Gunmen killed at least 24 police officers, soldiers and government workers in Iraq on Monday, and an Iraqi general said about 50 suspected insurgents were captured in the first days of a new security operation in Baghdad.
The latest bloodshed occurred in a series of small-scale ambushes and shootings. The deadliest attack was in the western Baghdad district of Khadra, where eight policemen died in a gun battle with insurgents, police said. It was unclear if the insurgents suffered casualties.
The Iraqi general, who spoke on condition of anonymity for security reasons, said a sweep, dubbed Operation Thunder, began last week on the west side of the Tigris River, which divides the city.

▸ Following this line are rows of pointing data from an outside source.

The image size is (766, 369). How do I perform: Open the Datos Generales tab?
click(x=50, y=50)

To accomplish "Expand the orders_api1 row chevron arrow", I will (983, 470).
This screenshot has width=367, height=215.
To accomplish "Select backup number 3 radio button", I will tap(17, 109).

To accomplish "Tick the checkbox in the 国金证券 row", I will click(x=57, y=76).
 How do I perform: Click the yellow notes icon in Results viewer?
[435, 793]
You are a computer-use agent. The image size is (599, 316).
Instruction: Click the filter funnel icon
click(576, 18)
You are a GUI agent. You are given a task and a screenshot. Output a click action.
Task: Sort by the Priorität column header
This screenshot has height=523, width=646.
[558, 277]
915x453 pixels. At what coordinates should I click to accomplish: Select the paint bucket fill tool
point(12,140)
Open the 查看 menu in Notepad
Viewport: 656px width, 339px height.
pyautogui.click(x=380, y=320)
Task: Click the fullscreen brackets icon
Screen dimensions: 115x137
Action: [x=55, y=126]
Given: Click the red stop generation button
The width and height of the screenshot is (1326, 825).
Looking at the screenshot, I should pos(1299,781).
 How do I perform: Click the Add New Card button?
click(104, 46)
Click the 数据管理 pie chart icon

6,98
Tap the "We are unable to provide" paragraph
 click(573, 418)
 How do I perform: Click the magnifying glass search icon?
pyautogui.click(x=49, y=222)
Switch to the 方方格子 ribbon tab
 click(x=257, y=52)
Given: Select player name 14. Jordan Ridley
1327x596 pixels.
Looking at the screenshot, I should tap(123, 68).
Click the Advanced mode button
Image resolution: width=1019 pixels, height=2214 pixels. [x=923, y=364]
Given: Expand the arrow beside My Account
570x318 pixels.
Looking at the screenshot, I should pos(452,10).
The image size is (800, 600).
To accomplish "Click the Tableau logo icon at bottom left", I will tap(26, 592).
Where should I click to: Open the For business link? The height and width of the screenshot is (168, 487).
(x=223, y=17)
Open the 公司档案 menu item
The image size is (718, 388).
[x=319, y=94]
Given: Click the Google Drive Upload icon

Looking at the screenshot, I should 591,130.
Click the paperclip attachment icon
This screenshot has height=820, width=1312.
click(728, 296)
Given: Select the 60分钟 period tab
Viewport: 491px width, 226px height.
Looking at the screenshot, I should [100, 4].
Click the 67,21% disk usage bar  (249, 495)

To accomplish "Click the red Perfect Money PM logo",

He said about 50 suspected insurgents, including two Syrians, were captured in the opening days of the operation, which will be expanded over the next few days.
In Rawah, 175 miles northwest of Baghdad, a car bomb targeted U.S. and Iraqi troops, witnesses reported. At least one person, believed to have been a civilian, was killed, the witnesses said.
Gunmen also killed at least five other police officers, including a colonel, in attacks around the capital, police and hospital officials said. Three civilian government employees were killed in separate ambushes in Baghdad, police reported.
A policeman died in a shootout between insurgents and security forces in Taji, a town just north of Baghdad, police said. And in Samarra, 60 miles north of Baghdad, gunmen killed a police colonel, an Interior Ministry official and three Iraqi soldiers in a series of attacks.
In the north, gunmen killed two Iraqi soldiers in Mosul; Abdul-Ghani Naimi, whose brother is a member of the Iraqi parliament, also was slain.
Also Monday, the military said a U.S. Marine died in a non-hostile incident on Sunday at a U.S. base in Ramadi.